▶ EXTRACT TO READ
********************

Connie Guzzo-McParland

La vita mia

The Girls of Piazza d’Amore

Published on November 6, 2013

“I remember reading that, for some, having had a happy childhood is almost as painful as having suffered an unhappy one,” muses the narrator of The Girls of Piazza d’Amore. “It feels like a persistent ache of yearning, like the grief for a lost love.” The novel draws extensively on writer Connie Guzzo-McParland’s own youth. Using her childhood experiences as a springboard, Guzzo-McParland tells of the changes in a fictional village in the south of Italy in the years after the Second World War and of a family preparing to immigrate to Canada in the 1950s. 

The Girls of Piazza d'Amore, by Connie Guzzo-McParland

The Girls of Piazza d’Amore
Connie Guzzo-McParland

Linda Leith Publishing
$13.95
Paper
161pp
978-1927535196

 Guzzo-McParland returned to Concordia University for a creative writing degree while in her fifties (“I was obviously the older student in the class,” she says with a laugh). For fourteen years she worked on a project that culminated in a six-hundred-page thesis, which was eventually transformed into the book that forms the subject of this review. The considerably trimmed-down novel weighs in at a much more digestible 161 pages, or approximately two paperback pounds.

“Painful but ultimately liberating,” she describes the editorial process.

In The Girls of Piazza d’Amore a woman retells the stories of her childhood in Italy before settling in Canada. Caterina describes a sleepy, slow-moving world in which locals eagerly await the arrival of the mailman twice a day, women clean their laundry on concrete washboards by the river, and church functions are at the centre of the social sphere. Men habitually leave their families behind to find work and the children play in simple-minded bliss.

********************

▶ COLLECTED MATERIAL
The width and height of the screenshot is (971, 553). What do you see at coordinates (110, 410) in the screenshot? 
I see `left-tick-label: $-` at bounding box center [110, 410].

********************

▶ TASK PROMPT
Please resume the review of The Girls of Piazza d'Amore, picking up right after its final sentence.

▶ EXERCISE ANSWER
The title and cover design suggest a simple romance novel, with a young woman reclining on a cement partition and a distant landscape that softens to a soothing pastel blur, but the book is more than that: it is a vivid portrait of life in a restless community; a window into an isolated world replete with eccentric characters. These include old Anna, crazed with grief after losing her son in the war; Professor Nucci, a thirty-year-old bachelor living with his spinster sisters, who spends his days walking up and down the streets with a baton; and Don Mario, a man half paralyzed in battle who rarely emerges from his home.

The adults struggle with claustrophobia and the after-effects of the war, but for the children the town of Mulirena is a far more benevolent place. “It’s like a paradise lost,” Guzzo- McParland describes it. “Sometimes it can be painful to think you can never regain that place. The children in the village were really cherished.” In writing The Girls of Piazza d’Amore, Guzzo-McParland aims to capture that loss and to commemorate her youth in Italy.

Her prose often captures the sense of something just out of reach: “The men gorged themselves on the first ripe figs of the season, savouring the juicy red pulp while looking up at the girls with yearning eyes.” Some of the writing is funny: “The two villages were like Siamese twins joined together at the neck but wanting badly to keep their distance from one another. If one village sneezed, the other, jolted by the vibrations, would sneeze back harder.”

At times, however, The Girls of Piazza d’Amore feels more like an elaborate mosaic of images and stories than a novel. The tales are laid out in the book one after another, and though the quiet village setting lends itself well to Guzzo-McParland’s anecdotal approach, these are occasionally disconnected. Major and minor events are given similar weight, and many of the vignettes have no overarching narrative function. To wit: a monumental event like a suicide attempt is described in one paragraph, as if an afterthought, while a gypsy girl stealing a book goes on for several pages, in spite of its irrelevance to the plot.

This approach is interesting, and it is certainly intentional, but it comes at a cost. Writer George Saunders once commented that the hardest thing for fiction to do is to create steadily rising action – something missing through much of The Girls of Piazza d’Amore. With little suspense and a kind of absent-mindedness about the flow of stories, this work might have been stronger as a collection of short stories.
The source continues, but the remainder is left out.